US international trade policy under both the Trump and Biden administrations has been increasingly protectionist. This paper considers two policy scenarios under active discussion: (1) an across-the-board increase in all US tariffs by 10 % points, and (2) a severe escalation of the US trade war with China. The scenarios are analyzed using a multi-country computable general equilibrium (CGE) simulation model of the global economy. Trade wars or policy regimes of widespread protection will increase tariffs in many sectors simultaneously and include both final goods and intermediate inputs. The impacts are complex, with a web of direct and indirect forces coming into play across domestic and international markets.

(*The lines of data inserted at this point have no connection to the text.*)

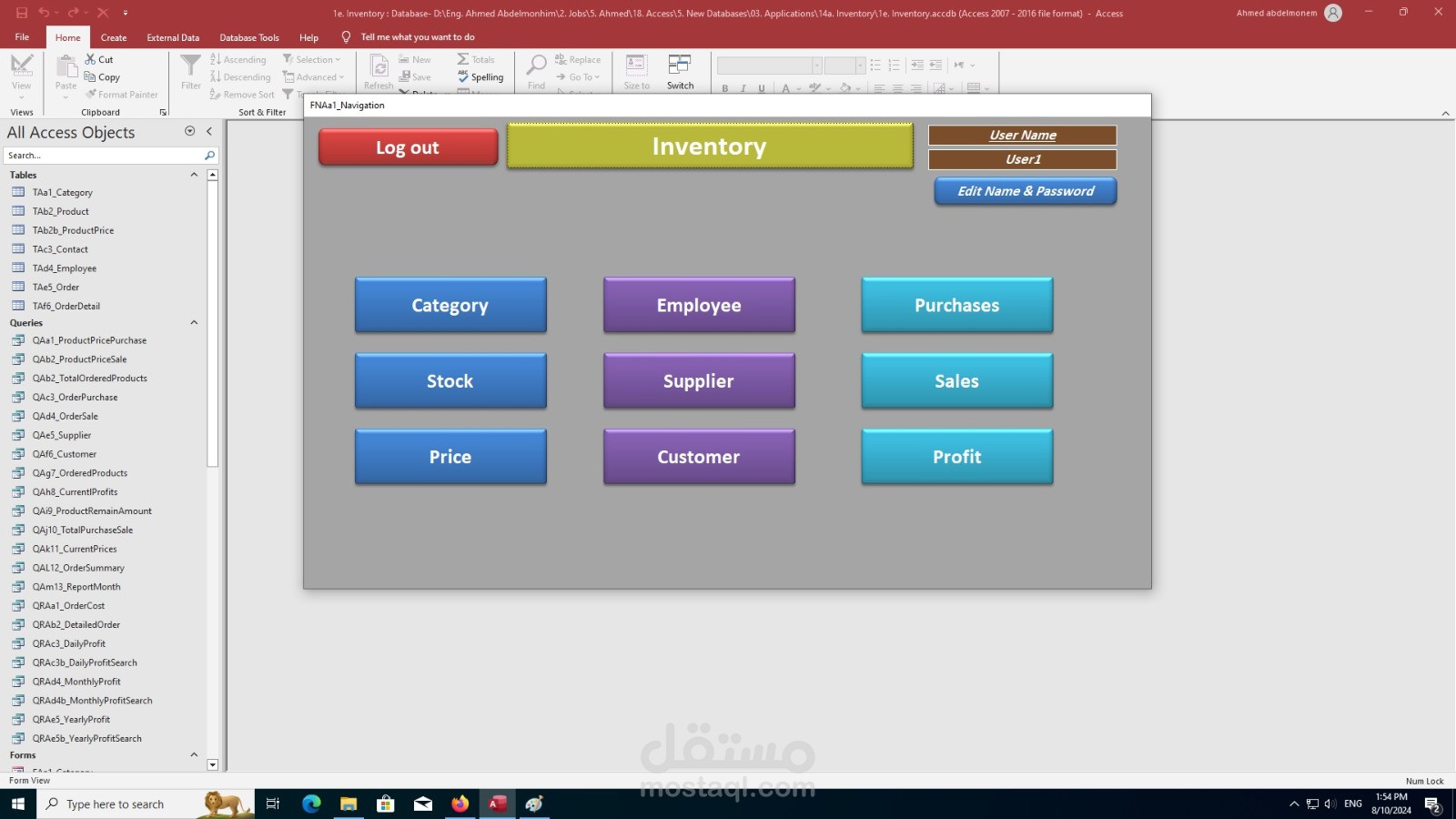This screenshot has width=1456, height=819.
Task: Click the Cut scissors icon in Clipboard
Action: tap(90, 59)

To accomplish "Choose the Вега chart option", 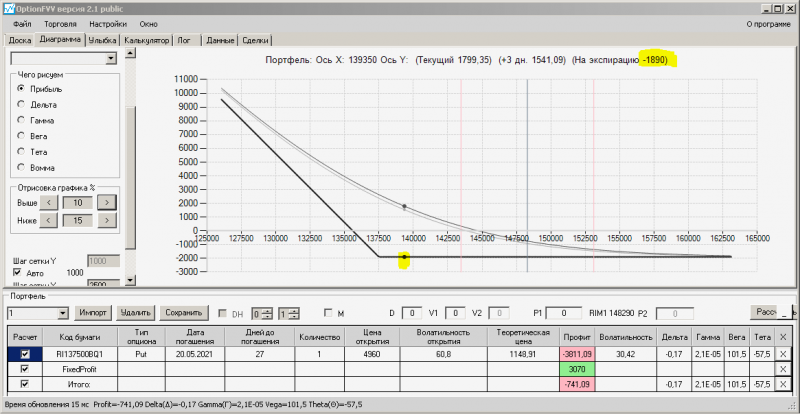I will coord(21,134).
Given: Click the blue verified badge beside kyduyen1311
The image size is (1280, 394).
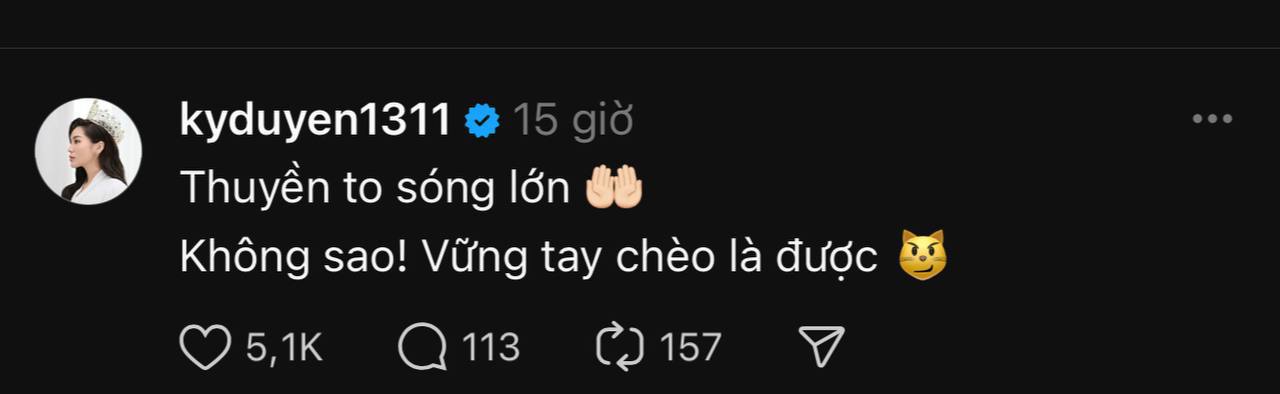Looking at the screenshot, I should pyautogui.click(x=483, y=121).
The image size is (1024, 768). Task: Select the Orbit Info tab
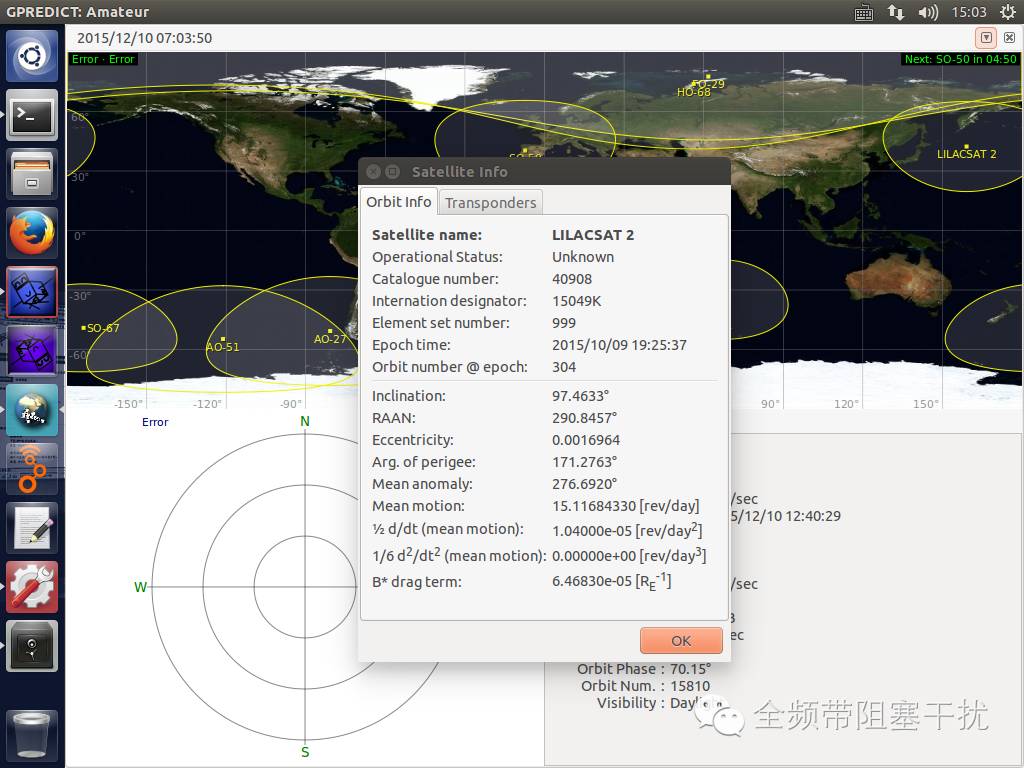coord(398,202)
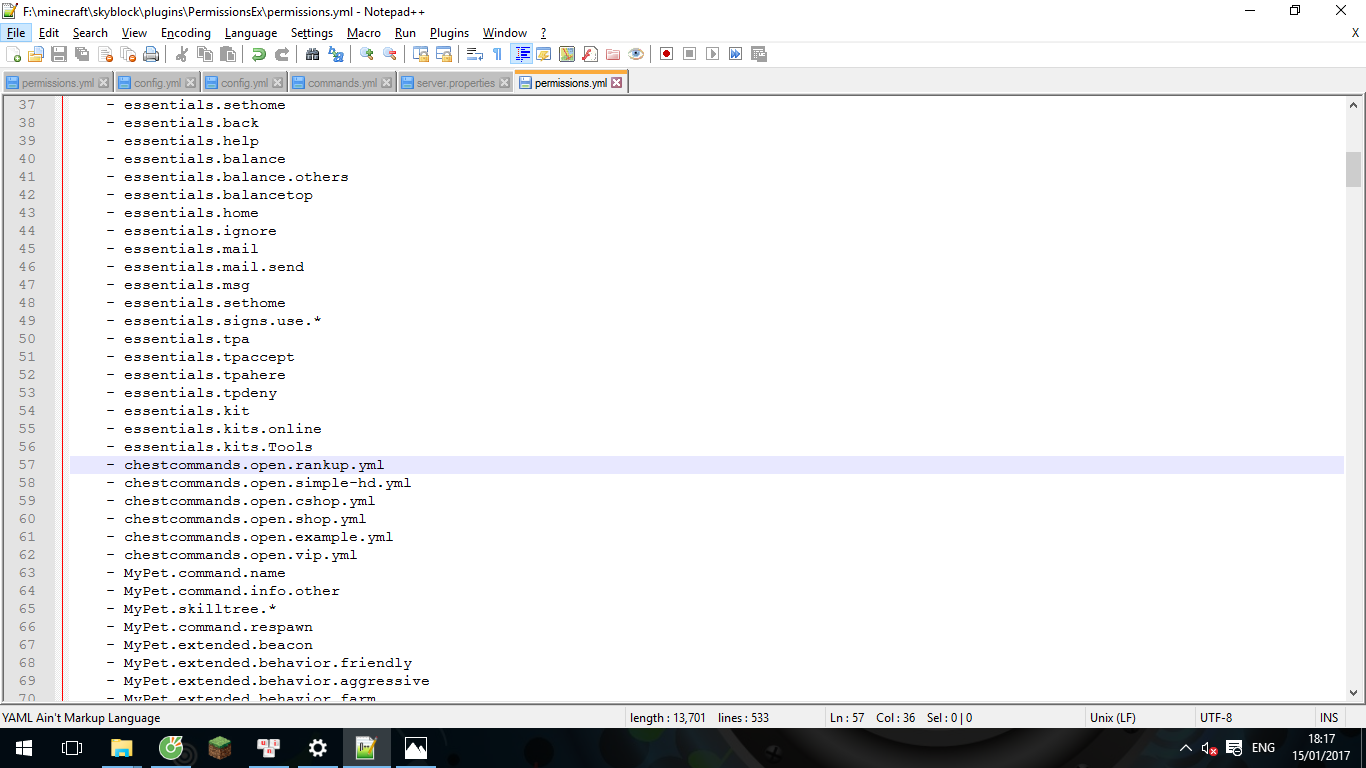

The global CGE model captures these mechanisms, including both short and long-run effects, with and without retaliation by partner countries. In a world economy where the US accounts for only 10 % of global trade and potentially rival trading blocs have emerged in Europe and E&SE Asia, the US is no longer hegemonic in global markets. We find that across-the-board tariffs do not protect manufacturing jobs because the cost of imported intermediate goods increases, raising costs in manufacturing production. The US trade war with China leads to a dramatic fall in bilateral trade. Other countries expand their trade to China and the US with the exception of closely linked partners (e.g. Canada and Mexico and all countries in E&SE Asia). We find that the world economy can adjust to US trade wars, diverting trade around the US.